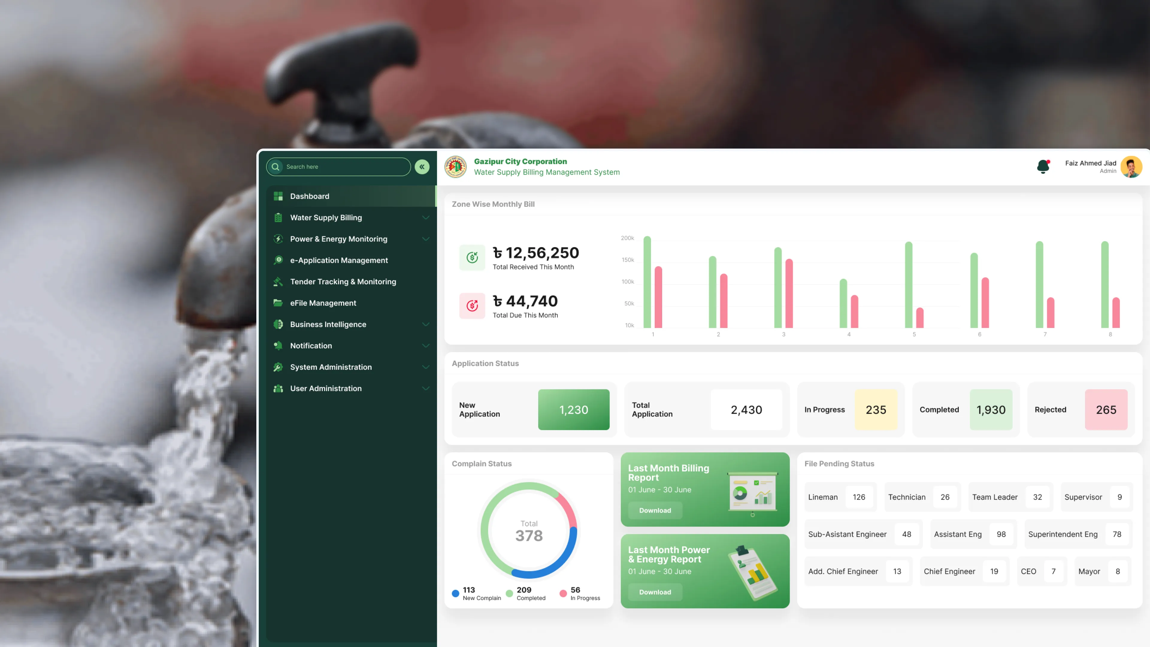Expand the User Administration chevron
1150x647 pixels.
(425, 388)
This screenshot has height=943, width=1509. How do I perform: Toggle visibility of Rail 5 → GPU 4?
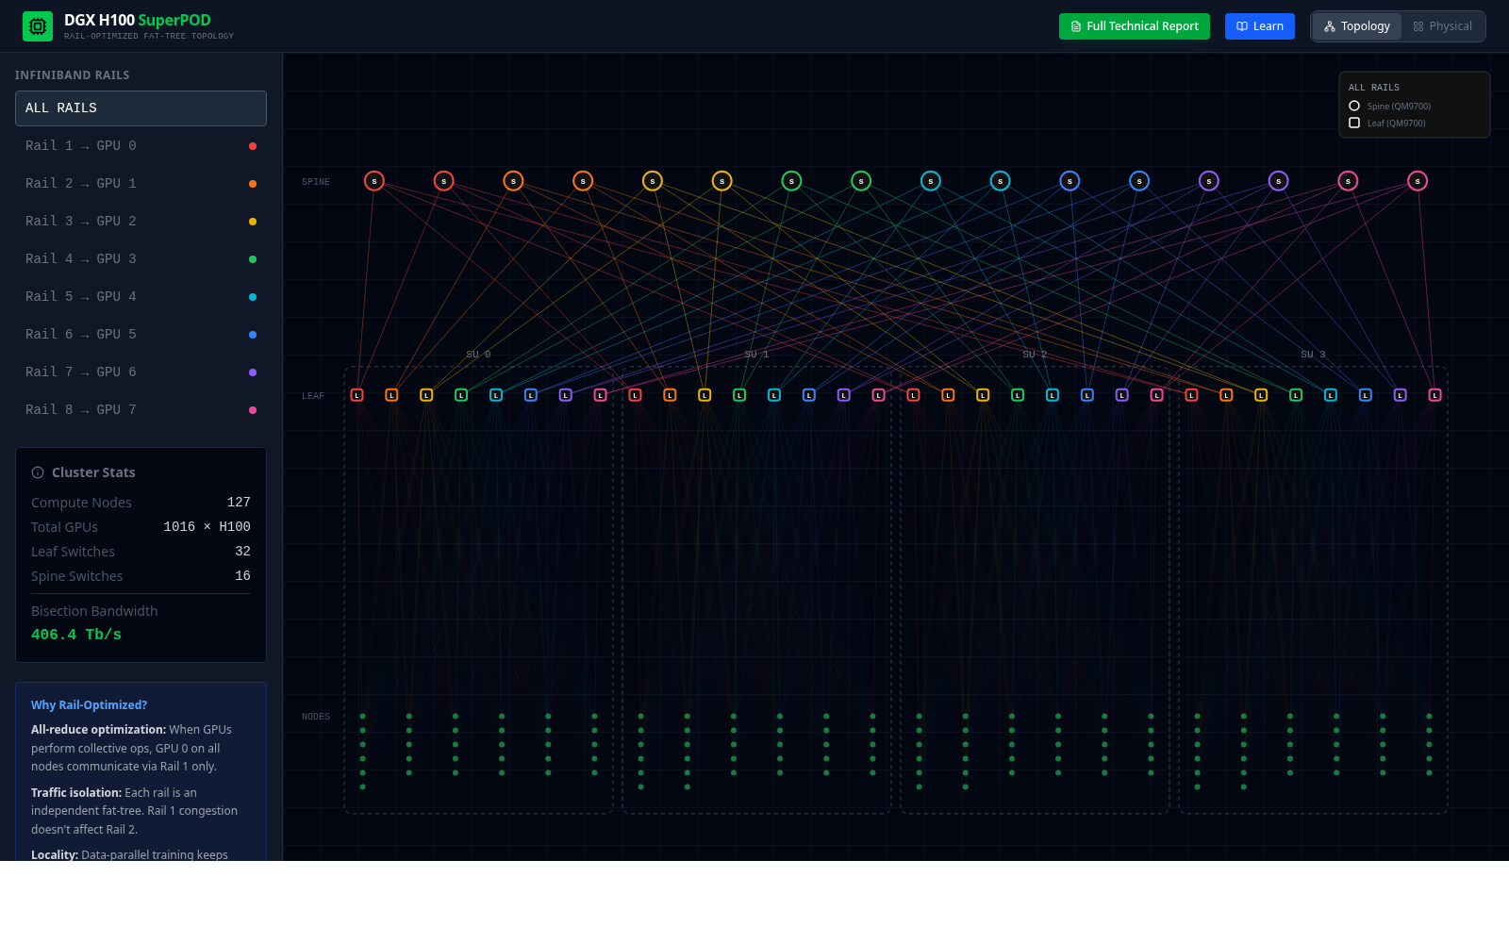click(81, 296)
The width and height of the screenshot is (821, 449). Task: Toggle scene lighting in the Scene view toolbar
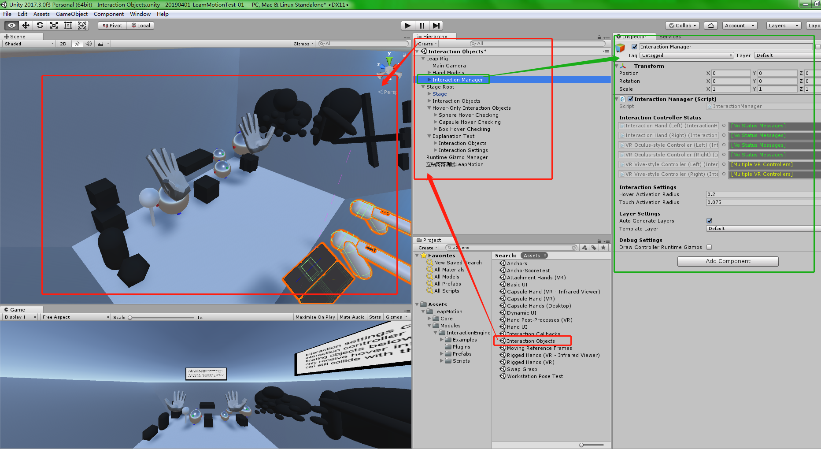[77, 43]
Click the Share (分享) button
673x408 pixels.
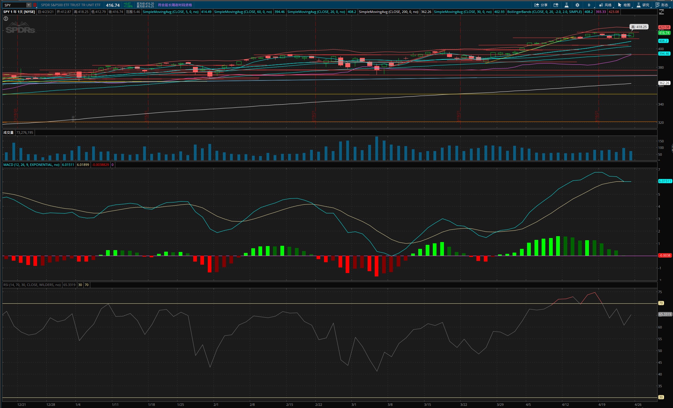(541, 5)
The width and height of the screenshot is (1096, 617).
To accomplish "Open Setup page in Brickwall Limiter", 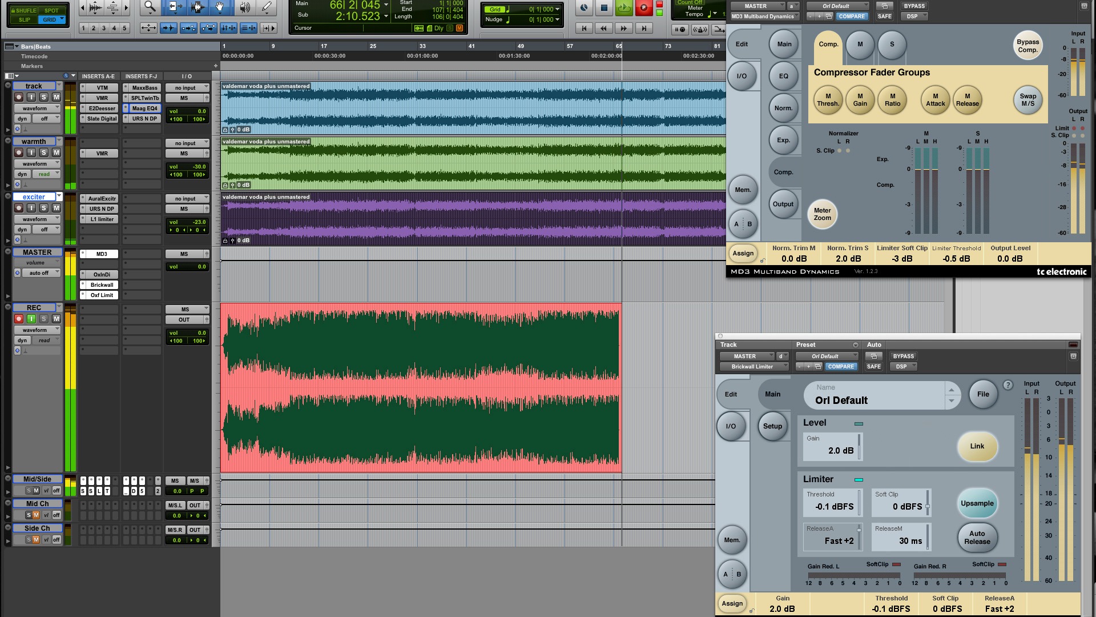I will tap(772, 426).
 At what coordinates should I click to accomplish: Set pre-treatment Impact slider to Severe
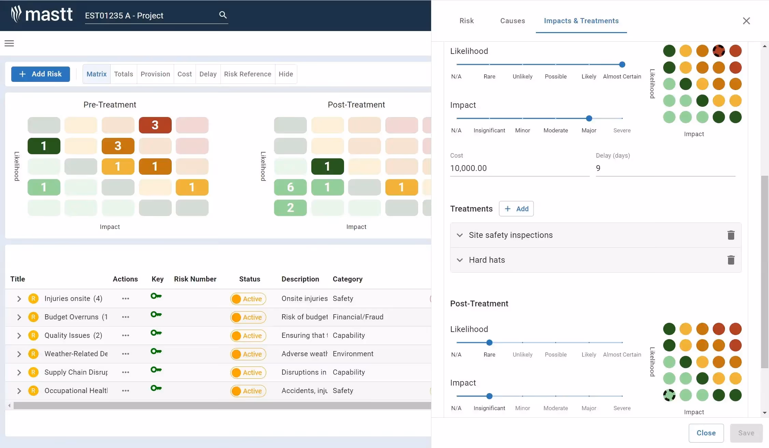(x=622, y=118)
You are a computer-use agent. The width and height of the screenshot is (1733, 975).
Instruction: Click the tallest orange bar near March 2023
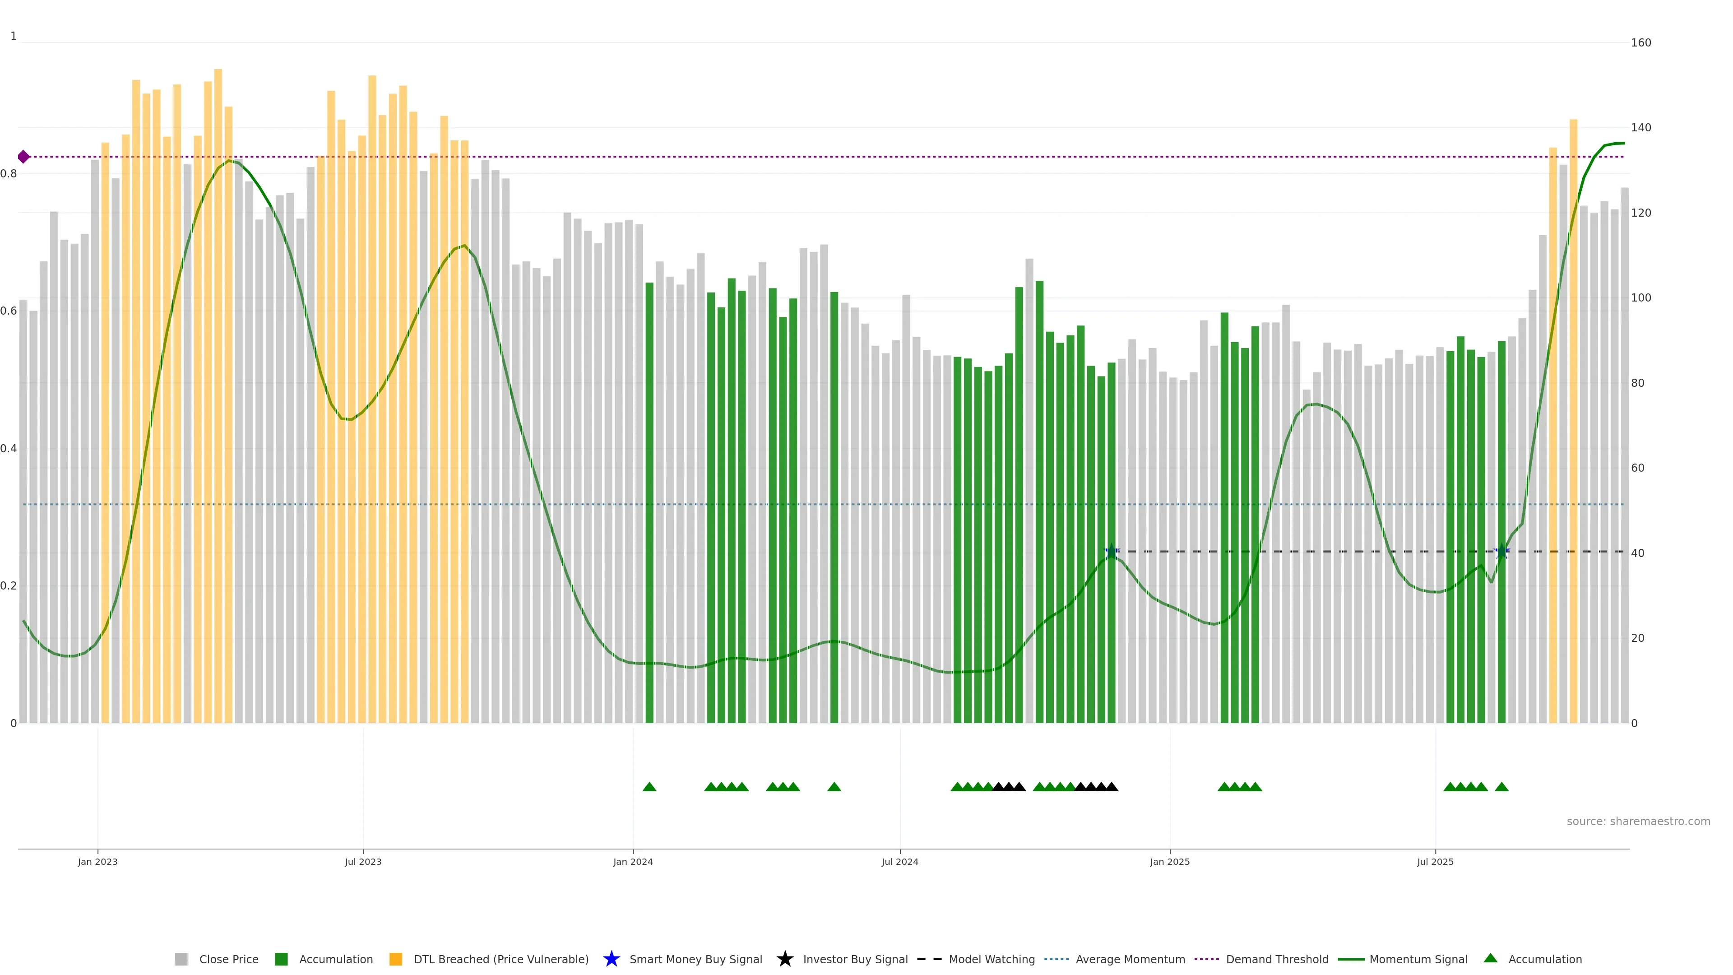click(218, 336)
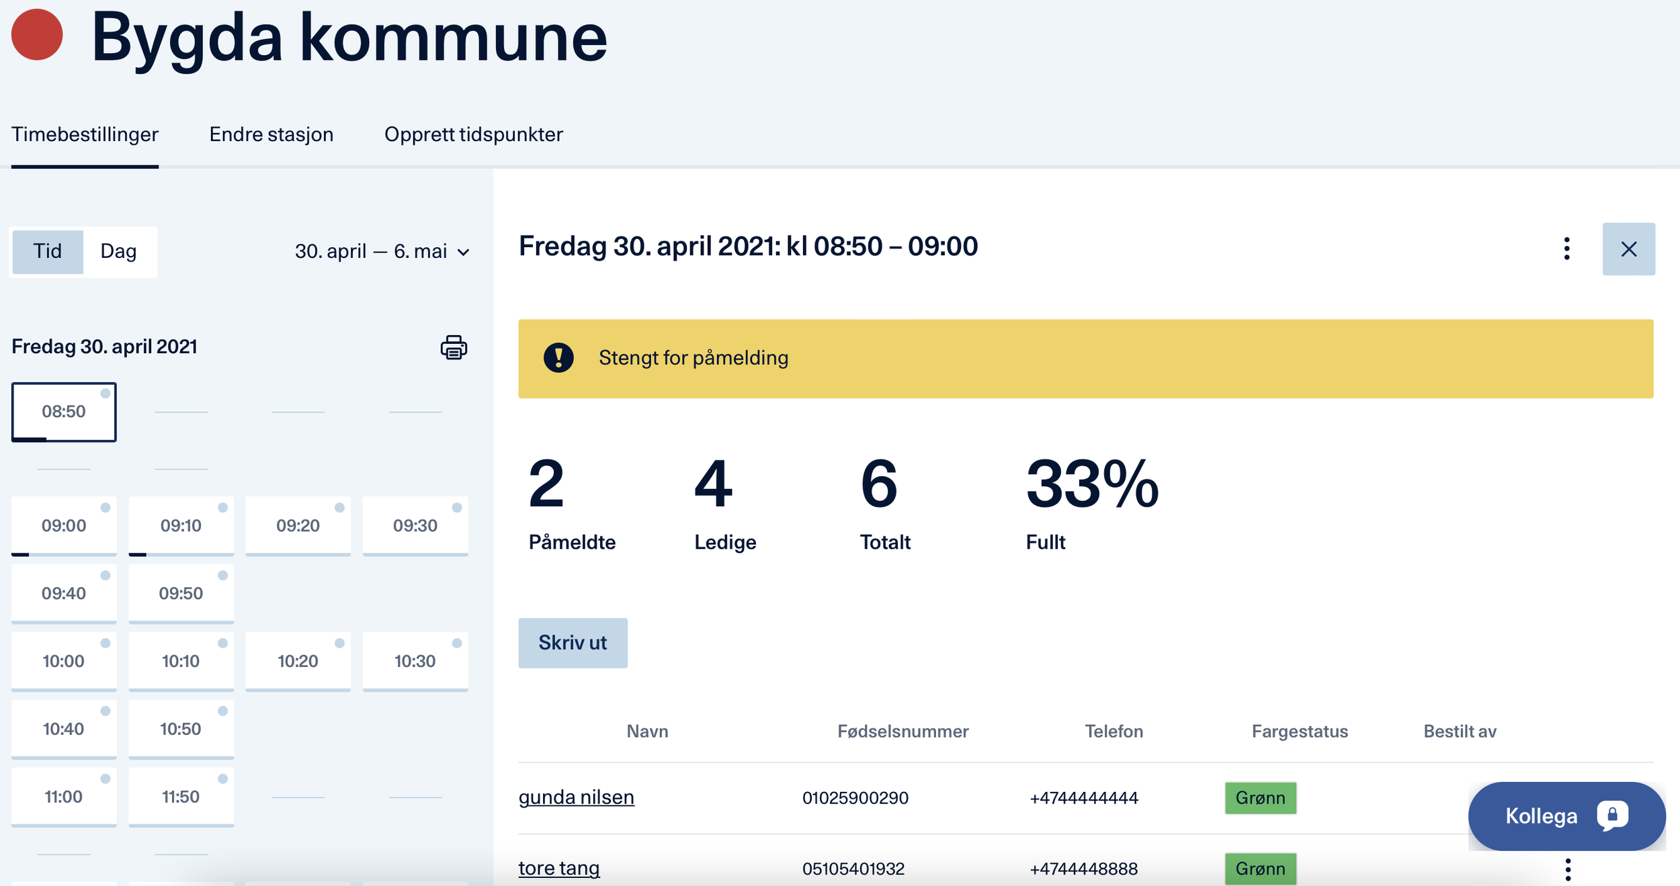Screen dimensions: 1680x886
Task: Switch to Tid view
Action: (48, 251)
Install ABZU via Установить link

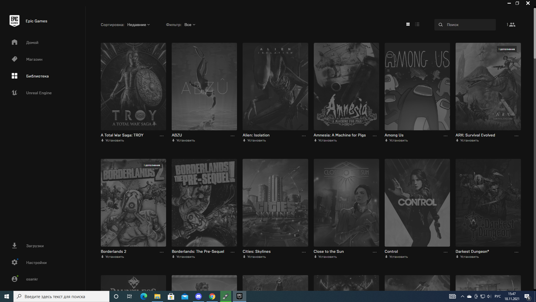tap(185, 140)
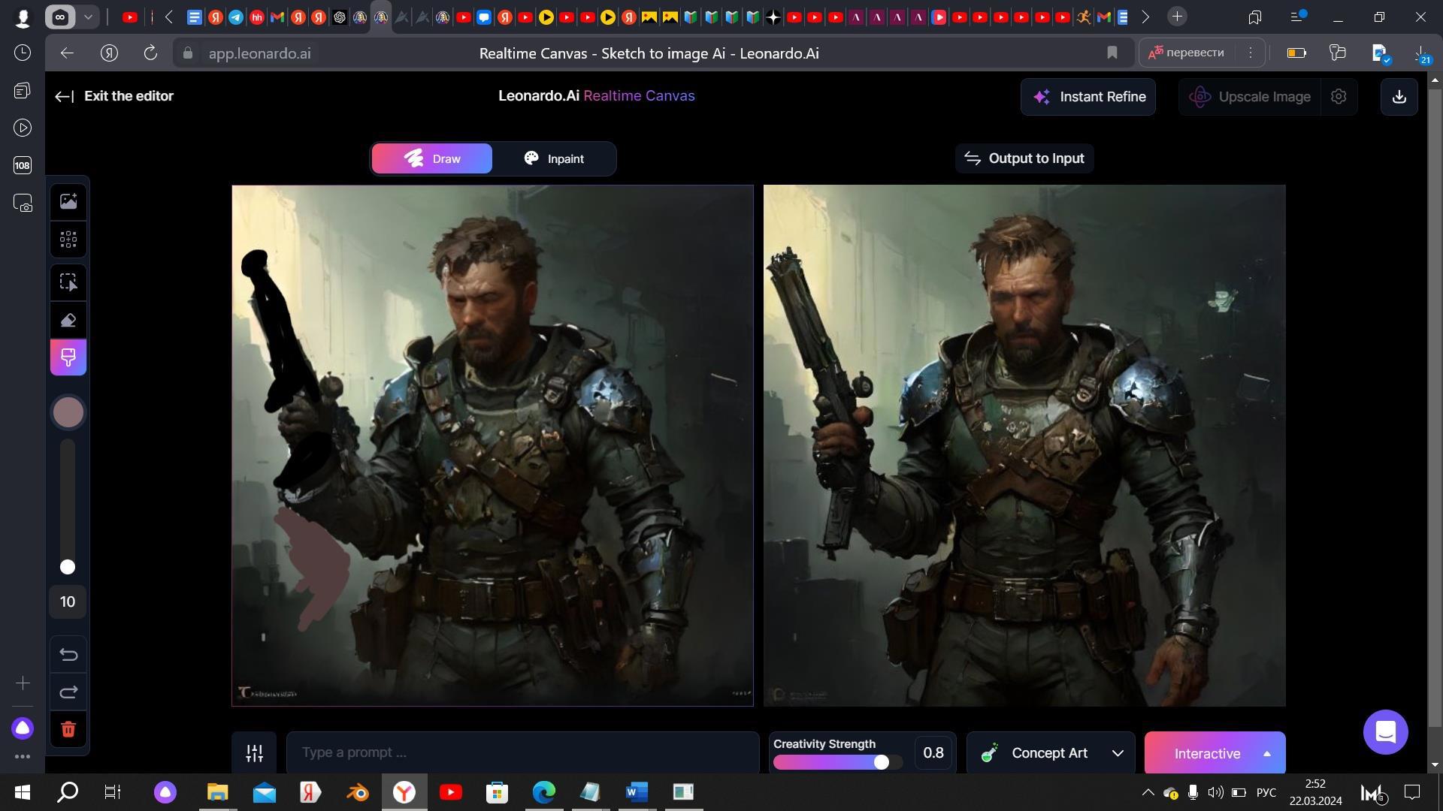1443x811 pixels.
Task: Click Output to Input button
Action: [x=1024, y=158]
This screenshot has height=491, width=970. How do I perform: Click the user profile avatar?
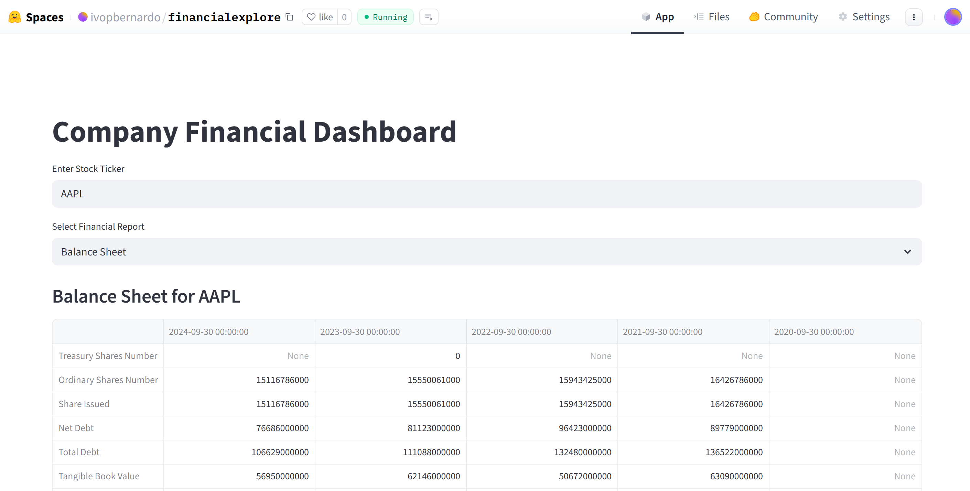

§ **Task instructions**: Please copy exactly the lines from the one containing "Install ABZU via Установить link" through the last line of the records above, both included, and leave out any pictures.

§ **Answer to this problem**:
Install ABZU via Установить link

tap(185, 140)
1443x811 pixels.
Task: Click Output to Input button
Action: [x=1024, y=158]
This screenshot has height=491, width=970. How do I perform: Click the user profile avatar?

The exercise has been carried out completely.